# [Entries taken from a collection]
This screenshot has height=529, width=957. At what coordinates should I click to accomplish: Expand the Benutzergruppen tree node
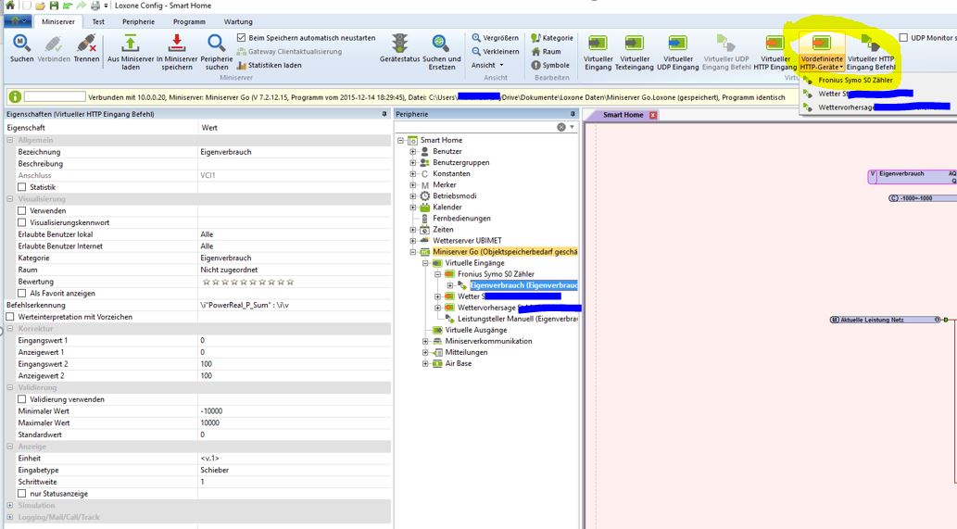(x=413, y=163)
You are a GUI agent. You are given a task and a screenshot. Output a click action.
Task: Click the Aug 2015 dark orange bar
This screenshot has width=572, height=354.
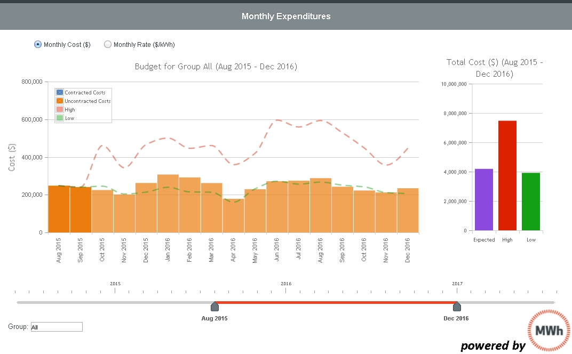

# [Problem description]
Nothing but the lines from the line containing "Task: Click the Aug 2015 dark orange bar" to the end of the records above should be repeated, exactly and with every picture omitted.

# [Exercise solution]
Task: Click the Aug 2015 dark orange bar
This screenshot has width=572, height=354.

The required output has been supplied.